WorkSafe relentlessly pursued this outcome. They 'd interrogate Marcus for hours on the phone, and ordered him to appear in front of a psychiatrist of their choosing.

In less than an hour, the psychiatrist, focusing her attention just on how he was feeling that day, ruled that he had pre-existing depression—unrelated to his injury ordeal—and that he’d been getting funding he wasn’t entitled to.

Unwilling to accept what he called a ‘quackery’ of a diagnosis, Marcus appealed the ruling. It was found that the psychiatrist’s report was biased and relied on little evidence, and as a result the report was thrown out and removed from his file.

It was a win for Marcus, but the biggest battle was still to come.


On the morning of January 22nd, 2017, while travelling to Shawnigan Lake for a morning hockey game, Marcus’s 9-year-old daughter Evelyn died in a car accident.

The initial response from WorkSafe was sympathetic, but it wasn't long before they moved in.

Marcus was told that it was no longer possible to separate his compensable major depressive disorder from his grief over the loss of his daughter.

After having previously lost to Marcus on appeal, it was WorkSafe’s new attempt to have his supports reduced, on the basis that he was struggling with a pre-existing condition that was non-compensable.

Evelyn (left) with younger sister Vivienne

Next thing he knew, he was again ordered in front of a WorkSafe contracted doctor. The doctor had previously attended a meeting about the issue with the same people trying to remove Marcus’s funding, and his report was in agreement with them, matching their statements almost word for word.

But once again Marcus appealed, and once again the ruling came down in Marcus's favour: what WorkSafe had attempted was unjustified and improper.
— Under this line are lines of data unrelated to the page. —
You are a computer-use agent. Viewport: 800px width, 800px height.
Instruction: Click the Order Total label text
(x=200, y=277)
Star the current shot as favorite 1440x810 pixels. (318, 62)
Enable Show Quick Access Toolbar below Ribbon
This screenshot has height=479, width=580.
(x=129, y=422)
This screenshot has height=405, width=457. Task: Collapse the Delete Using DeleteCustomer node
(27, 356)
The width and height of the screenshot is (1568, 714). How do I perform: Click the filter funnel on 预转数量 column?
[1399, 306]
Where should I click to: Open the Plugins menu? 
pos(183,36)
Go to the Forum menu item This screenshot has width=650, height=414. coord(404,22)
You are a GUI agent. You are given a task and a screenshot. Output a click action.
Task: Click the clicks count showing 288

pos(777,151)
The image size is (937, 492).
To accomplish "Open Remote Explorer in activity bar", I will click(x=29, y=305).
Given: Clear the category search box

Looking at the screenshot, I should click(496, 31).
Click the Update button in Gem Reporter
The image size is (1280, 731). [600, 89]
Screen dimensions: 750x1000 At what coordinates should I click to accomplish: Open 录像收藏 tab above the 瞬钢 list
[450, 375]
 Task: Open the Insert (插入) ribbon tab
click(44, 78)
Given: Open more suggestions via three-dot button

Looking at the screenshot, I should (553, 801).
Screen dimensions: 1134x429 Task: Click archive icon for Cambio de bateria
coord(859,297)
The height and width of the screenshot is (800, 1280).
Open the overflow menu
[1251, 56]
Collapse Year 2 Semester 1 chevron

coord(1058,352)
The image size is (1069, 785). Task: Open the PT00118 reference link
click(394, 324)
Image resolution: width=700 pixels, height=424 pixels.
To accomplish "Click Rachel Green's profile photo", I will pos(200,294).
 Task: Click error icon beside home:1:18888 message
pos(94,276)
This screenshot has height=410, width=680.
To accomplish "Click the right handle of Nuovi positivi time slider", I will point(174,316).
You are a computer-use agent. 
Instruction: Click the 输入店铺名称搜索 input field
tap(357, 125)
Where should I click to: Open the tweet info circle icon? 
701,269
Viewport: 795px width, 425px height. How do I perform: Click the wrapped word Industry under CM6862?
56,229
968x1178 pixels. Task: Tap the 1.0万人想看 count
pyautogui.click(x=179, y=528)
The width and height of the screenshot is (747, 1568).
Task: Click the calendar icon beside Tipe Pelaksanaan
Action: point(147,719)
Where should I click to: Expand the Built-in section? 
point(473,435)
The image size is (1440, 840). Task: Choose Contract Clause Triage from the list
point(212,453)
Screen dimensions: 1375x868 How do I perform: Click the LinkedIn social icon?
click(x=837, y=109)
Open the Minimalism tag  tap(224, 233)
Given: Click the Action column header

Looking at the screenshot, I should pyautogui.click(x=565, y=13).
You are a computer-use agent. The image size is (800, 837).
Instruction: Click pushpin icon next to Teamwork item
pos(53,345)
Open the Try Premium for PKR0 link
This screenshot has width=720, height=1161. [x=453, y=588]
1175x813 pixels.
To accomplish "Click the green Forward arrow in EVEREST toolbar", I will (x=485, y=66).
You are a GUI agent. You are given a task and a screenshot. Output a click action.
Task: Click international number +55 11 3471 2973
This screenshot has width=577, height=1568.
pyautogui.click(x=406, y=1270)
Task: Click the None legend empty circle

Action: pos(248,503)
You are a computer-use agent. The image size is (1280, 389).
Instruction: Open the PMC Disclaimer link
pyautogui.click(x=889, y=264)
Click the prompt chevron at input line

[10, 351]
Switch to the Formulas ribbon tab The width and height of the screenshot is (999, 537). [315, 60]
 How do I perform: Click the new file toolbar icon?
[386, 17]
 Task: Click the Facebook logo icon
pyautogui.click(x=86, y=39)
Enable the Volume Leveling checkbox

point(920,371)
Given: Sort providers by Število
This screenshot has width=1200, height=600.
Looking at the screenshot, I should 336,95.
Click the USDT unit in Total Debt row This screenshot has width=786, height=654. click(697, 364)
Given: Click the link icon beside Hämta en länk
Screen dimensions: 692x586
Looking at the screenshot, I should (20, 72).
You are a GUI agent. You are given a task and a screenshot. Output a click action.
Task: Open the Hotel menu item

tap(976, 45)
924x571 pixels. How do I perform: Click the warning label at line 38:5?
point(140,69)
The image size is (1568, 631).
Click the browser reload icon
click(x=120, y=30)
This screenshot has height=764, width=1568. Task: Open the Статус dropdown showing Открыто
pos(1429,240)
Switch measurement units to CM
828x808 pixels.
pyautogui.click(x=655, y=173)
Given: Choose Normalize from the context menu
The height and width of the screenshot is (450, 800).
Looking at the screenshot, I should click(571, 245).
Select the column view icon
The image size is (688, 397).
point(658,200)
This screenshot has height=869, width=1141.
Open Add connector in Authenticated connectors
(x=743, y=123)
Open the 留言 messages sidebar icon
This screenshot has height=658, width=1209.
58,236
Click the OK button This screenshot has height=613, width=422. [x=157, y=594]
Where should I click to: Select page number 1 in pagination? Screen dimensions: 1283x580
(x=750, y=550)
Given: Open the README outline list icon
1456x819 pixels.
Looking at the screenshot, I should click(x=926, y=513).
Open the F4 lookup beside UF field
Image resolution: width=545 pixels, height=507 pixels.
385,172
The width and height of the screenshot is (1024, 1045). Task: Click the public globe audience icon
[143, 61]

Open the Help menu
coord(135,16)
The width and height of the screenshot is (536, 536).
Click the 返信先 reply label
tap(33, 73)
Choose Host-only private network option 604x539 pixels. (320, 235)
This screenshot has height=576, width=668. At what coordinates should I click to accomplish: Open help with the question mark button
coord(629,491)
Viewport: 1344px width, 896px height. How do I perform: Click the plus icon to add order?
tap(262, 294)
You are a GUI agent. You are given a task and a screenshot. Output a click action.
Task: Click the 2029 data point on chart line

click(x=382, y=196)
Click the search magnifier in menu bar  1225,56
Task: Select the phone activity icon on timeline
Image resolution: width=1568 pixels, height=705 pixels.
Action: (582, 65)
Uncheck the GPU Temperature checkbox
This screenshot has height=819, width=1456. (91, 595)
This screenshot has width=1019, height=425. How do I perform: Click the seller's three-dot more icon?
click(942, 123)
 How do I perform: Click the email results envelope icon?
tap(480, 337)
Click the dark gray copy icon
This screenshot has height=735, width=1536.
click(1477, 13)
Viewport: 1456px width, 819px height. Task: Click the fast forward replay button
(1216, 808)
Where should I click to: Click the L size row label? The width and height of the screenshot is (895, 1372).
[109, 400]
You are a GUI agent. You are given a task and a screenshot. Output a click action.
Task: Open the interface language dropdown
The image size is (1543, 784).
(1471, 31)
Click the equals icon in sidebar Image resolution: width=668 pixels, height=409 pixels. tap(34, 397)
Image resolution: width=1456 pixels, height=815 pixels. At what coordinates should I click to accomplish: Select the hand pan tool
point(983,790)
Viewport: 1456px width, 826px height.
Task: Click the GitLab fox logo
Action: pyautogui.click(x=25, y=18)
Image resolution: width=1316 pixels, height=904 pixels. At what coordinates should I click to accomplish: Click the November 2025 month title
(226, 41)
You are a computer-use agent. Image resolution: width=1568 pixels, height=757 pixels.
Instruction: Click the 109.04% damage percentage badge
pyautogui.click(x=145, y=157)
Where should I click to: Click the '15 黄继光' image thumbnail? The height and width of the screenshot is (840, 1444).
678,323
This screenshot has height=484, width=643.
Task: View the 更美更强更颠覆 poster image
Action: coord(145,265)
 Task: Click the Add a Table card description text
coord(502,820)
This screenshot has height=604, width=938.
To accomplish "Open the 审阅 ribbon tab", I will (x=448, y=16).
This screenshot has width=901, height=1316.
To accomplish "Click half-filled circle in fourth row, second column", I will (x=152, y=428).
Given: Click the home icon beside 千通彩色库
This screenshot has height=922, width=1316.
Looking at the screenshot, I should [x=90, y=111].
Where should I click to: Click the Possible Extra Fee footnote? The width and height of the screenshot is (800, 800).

With another ruling in his favour, his case moved toward the final stage: a pension decision.

WorkSafe demanded that one of their doctors performed the file review to help determine the pension outcome, and that if Marcus didn’t agree to this he’d be ruled non-compliant and receive nothing.

Not backing down, Marcus requested the doctor’s name, background, and contact info so he could speak with them and know exactly who’d be dealing with his file - all he wanted was transparency.

Then, a funny thing happened.

After years of attempts to have his funding cut back or eliminated, after years of pressuring and pestering him, it was suddenly decided that Marcus would get a full pension for being competitively unemployable.

Why such a dramatic shift?

For Marcus the answer's simple: they ran scared when someone finally pushed back and threatened to pry into them the same way they do to workers.


Marcus ended up with a full pension, what some may call a happy ending when it comes to WorkSafe, so why’s he still fighting?

For the principle of it.

“The system’s set up to victimize and exploit people.”

“Some workers are brain injured and can’t advocate effectively for themselves, others just lack info about the way things work, and these people get left behind. With what I’ve learned being through all this, I’m trying to use to help people.”

With what I've learned being through all this, I'm trying to use to help people

What does he want most?

“Accountability's what's needed. Accountability's what keeps things all on the level. There needs to be processes in place where fair hearings happen and the rulings are enforced.”

“But WorkSafe's absolutely unaccountable, especially when it doesn’t want to be, and there’s almost nothing you can do about it. “

Whatever injured workers can do to stand up for themselves, even if it’s just a little, Marcus Ooms is there to help them do it.